S'pore P6 student "frustrated" as test model answer insinuates kopitiam workers not well-to-do

She didn't ask her teacher about it as she didn't want to get scolded.

Fasiha Nazren | March 13, 2019, 11:09 AM

On Mar. 10, Facebook user Lim shared her primary six tutee's corrections for an English test paper.

Part of the test included a comprehension section, where students are supposed to tell if a statement is true or false based on the passage and give the reasoning behind their answer.

Here it is:

Photo from Lim's Facebook page

Work in kopitiam = not well-to-do?

The primary six girl was apparently frustrated that the accepted reason on why the author didn't come from a well-to-do is because the author's mother works in a kopitiam.

Photo from Lim's Facebook page

This confused the student as her own father apparently works in a hawker centre:

"My dad works in a hawker centre and we're not poor... So I didn't think that would be the answer."

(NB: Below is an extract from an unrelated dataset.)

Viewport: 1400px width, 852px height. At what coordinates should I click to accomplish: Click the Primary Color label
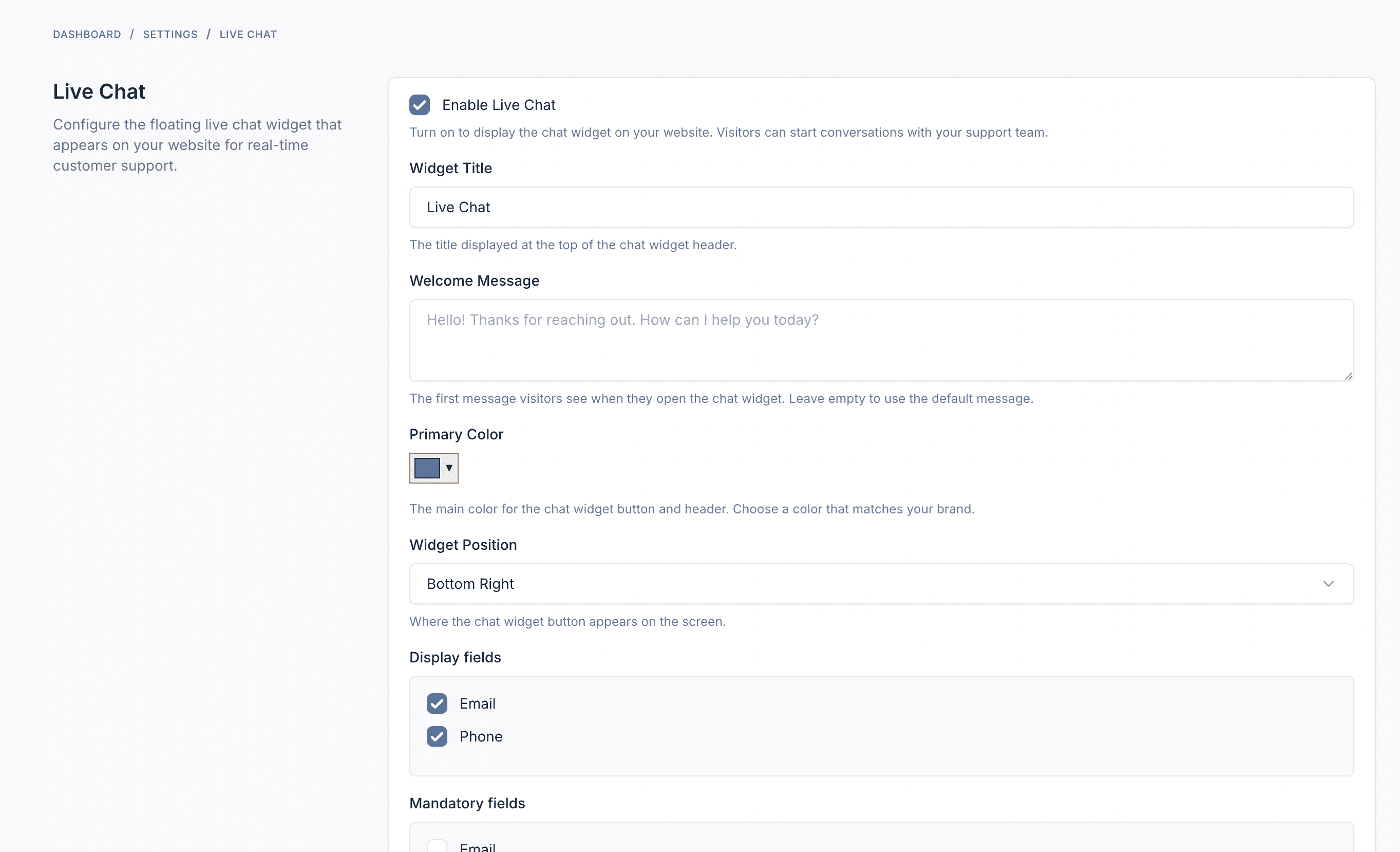pos(456,434)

Author's mother is not a cleaner

Lim, who then assumed that the author's mother was a cleaner at the kopitiam, began to scan through the comprehension passage.

However, she found out that she was, in fact, a popiah seller and the passage apparently shows the business to be prospering instead.

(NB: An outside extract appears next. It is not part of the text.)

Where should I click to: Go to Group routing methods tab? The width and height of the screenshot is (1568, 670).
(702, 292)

"The whole paragraph depicting her mother at her stall was about the huge number of customers that kept coming and coming and how she was so busy that her son needed to step in and help."

In reply to a comment, Lim had encouraged her student to ask the teacher about the model answer, but her student didn't want to for fear of the teacher's scolding:

Screenshot from Lim's Facebook page

Netizens concur

And it seems that the student isn't the only frustrated one.

Several Singaporean netizens also found fault with the model answer, with one calling it a "prejudiced answer".

Screenshot from Lim's Facebook page

Screenshot from Lim's Facebook page

Screenshot from Lim's Facebook page

Context

According to a follow-up image posted by Lim, the excerpt was taken from award-winning Singapore writer O Thiam Chin's story, Grasshoppers.

You can read it here.

A possible problem as highlighted by Asia One is that the entire text might lend itself to the model answer.

But the excerpt itself might not necessarily lead one to that particular answer.

Mothership has reached out to the Ministry of Education (MOE) for comment.